ARBEITSANWEISUNGEN:
A. Prüfe, ob die folgenden Aussagen zum Beitrag über die Schlange im Haus stimmen. Antworte jeweils mit Ja oder Nein und zitiere die entscheidenden Worte des Beitrags wörtlich: (i) Das Haus hat einen Keller. (ii) Die Schlange war etwa 10 bis 15 cm lang. (iii) Im Beitrag wird das Tier für eine Blindschleiche gehalten.
B. Führe den Beitrag über die Schlange im Haus im selben Ton fort und setze direkt nach seinem letzten Satz ein.

TEXTAUSZUG:
....................
# Bitte um Rat – kleine Schlange im Haus entdeckt!



## Kathrinvdm (20. Jan. 2017)

Ihr Lieben,

ich brauche mal dringend Eure Hilfe! Heute habe ich – völlig absurd eigentlich – eine klitzekleine Schlange in meinem Haus entdeckt! Sie schlängelte im Flur und verschwand ziemlich fix in einem kleinen Loch unter einem Türrahmen. Sie scheint dort einen »regulären« Ein- und Ausgang zu haben, so scheint mir. Das Haus ist alt und nicht unterkellert – es könnte also theoretisch möglich sein, dass es an der Stelle irgendeine kleine Verbindung nach außen gibt. Die Schlange war klein, ca. 10 bis 15 cm lang, sehr dünn und zum Schwanzende sehr spitz auslaufend. Die Färbung ist dunkel, Muster oder Flecken konnte ich auf die Schnelle nicht erkennen. Aufgrund der Körperform halte ich das Tier aber nicht für eine Blindschleiche, da wäre das Schwanzende kräftiger, so weit ich das recherchieren konnte. Theoretisch könnte es eine frisch geschlüpfte __ Ringelnatter sein – unser Garten wäre prädestiniert als Habitat für diese Tiere. Das Loch im Türrahmen hat einen ungefähren Durchmesser von 1 cm. Ich würde die kleine Schlange natürlich gerne einfangen, damit sie zum einen nicht im Haus herumstrolcht, zum anderen nicht von den Katzen erwischt wird.
....................
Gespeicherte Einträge
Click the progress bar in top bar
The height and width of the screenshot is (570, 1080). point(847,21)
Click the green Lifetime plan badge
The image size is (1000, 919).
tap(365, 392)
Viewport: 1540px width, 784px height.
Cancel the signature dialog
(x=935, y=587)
....................
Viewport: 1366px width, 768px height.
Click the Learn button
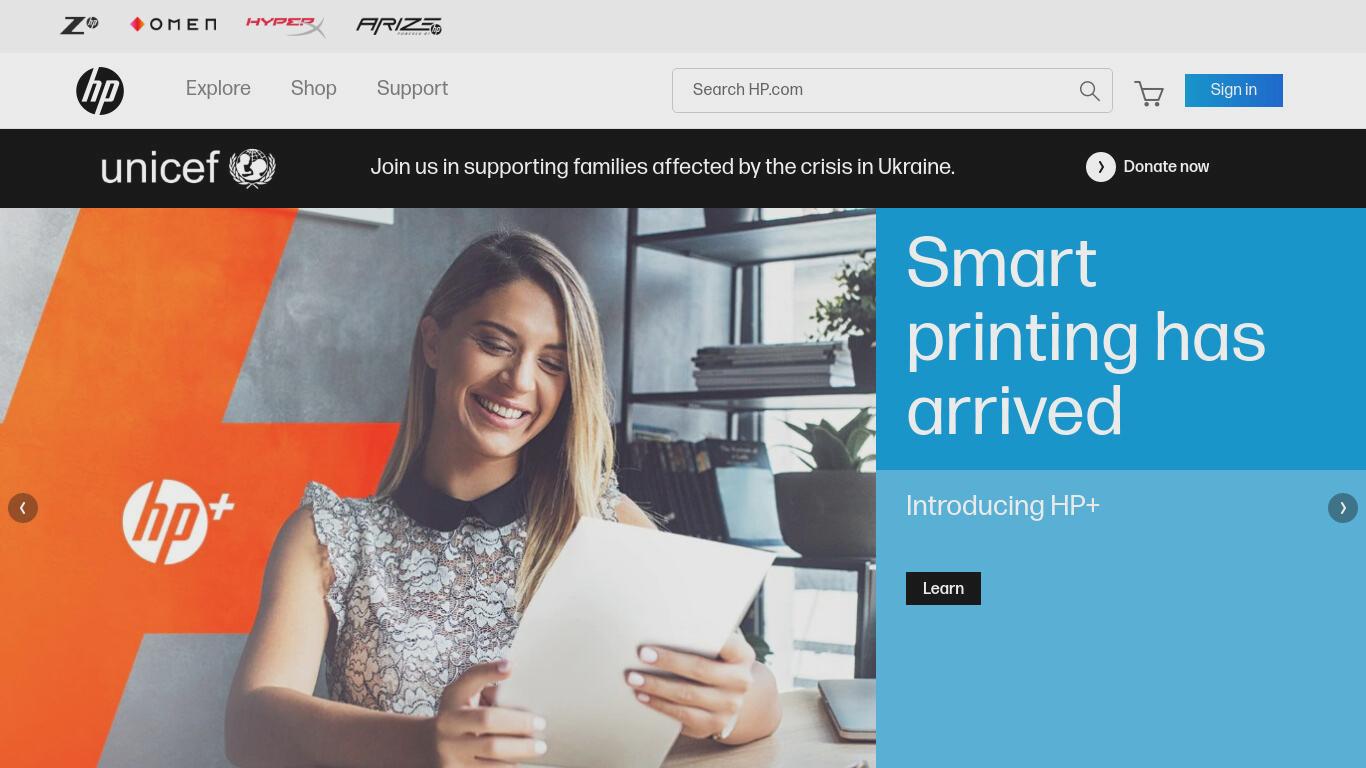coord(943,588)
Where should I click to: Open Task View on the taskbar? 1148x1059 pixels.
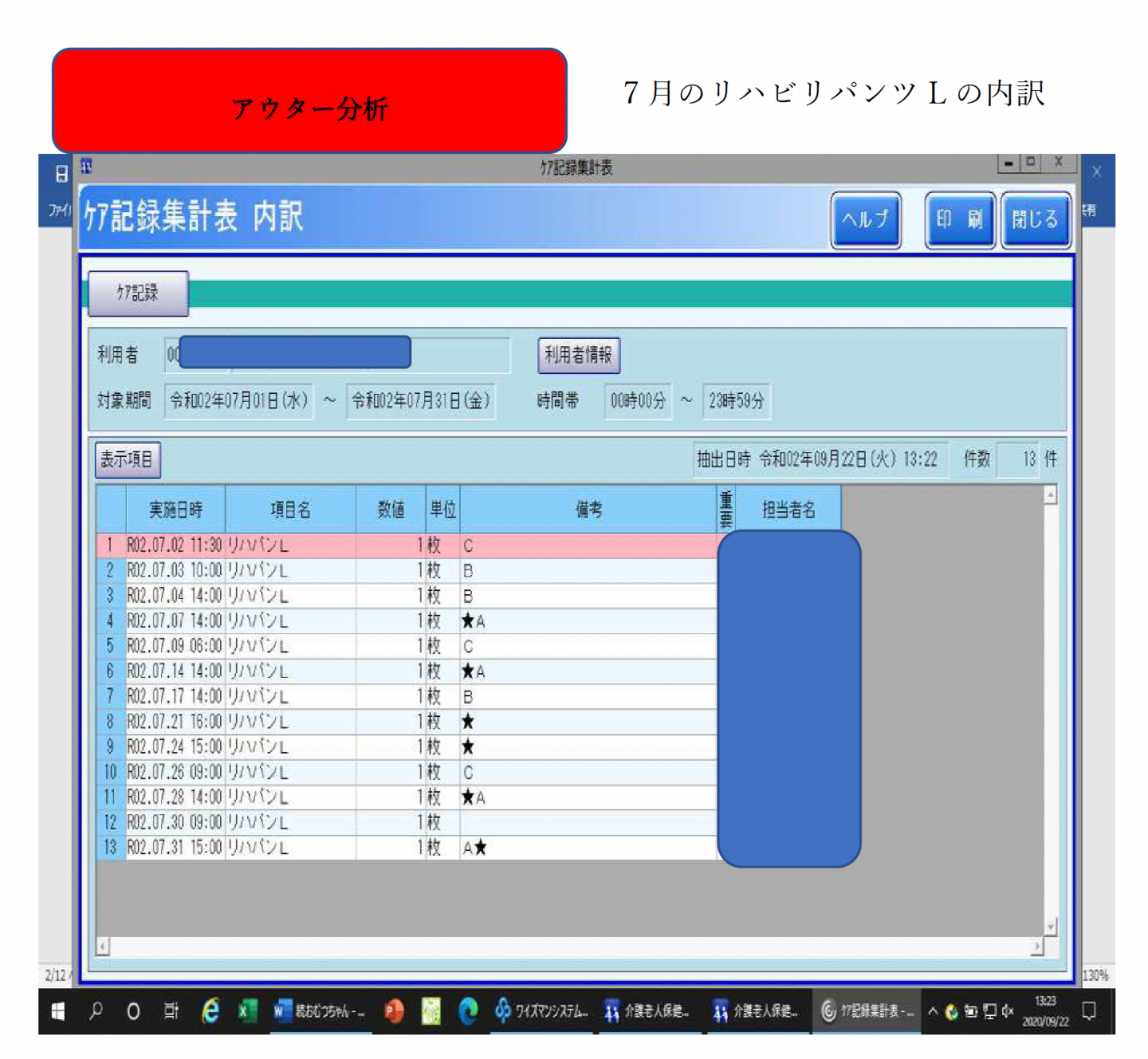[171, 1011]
....................
ANTWORTEN IN REIHENFOLGE:
A.
(i) Nein: „Das Haus ist alt und nicht unterkellert“
(ii) Ja: „Die Schlange war klein, ca. 10 bis 15 cm lang“
(iii) Nein: „halte ich das Tier aber nicht für eine Blindschleiche“

B.
Und da brauche ich Euren Rat: Was mache ich dann mit der Schlange? Ringelnattern sind geschützt und ich kann sie ja wohl nicht einfach nach draußen setzen bei der Kälte, oder? Gibt es eine Stelle, bei der man solche Tiere abgeben kann? Oder könnte ich das Tier in einem Terrarium halten, bis es draußen wieder warm genug fürs Aussetzen ist? Ich wäre gerne bereit, mich um das Tier zu kümmern bis es wieder in den Garten darf. Aber dafür brauche ich Informationen, worauf ich bei der Haltung achten muss, wovon es sich ernährt, wie das Terrarium für die Winterruhe eingerichtet sein muss. Das würde ich dann alles vorbereiten, bevor ich das Tier einfange.

Und dann noch eine Frage: Ich habe gelesen, dass __ Schlangen gerne in Gruppen Winterruhe halten. Meint Ihr, ich muss damit rechnen, dass es da mehr als ein Exemplar gibt?

Ich habe jetzt fürs erste eine transparente Tüte so mit Kreppband großräumig um das Loch geklebt, dass die Schlange zwar nicht türmen kann, aber genügend Platz und Sauerstoff bleiben, damit sie keinen Schaden nimmt, falls das Loch keinen zweiten Ausgang hat.

Das ist eine wirklich verrückte Sache – für Euren Rat wäre ich von Herzen dankbar!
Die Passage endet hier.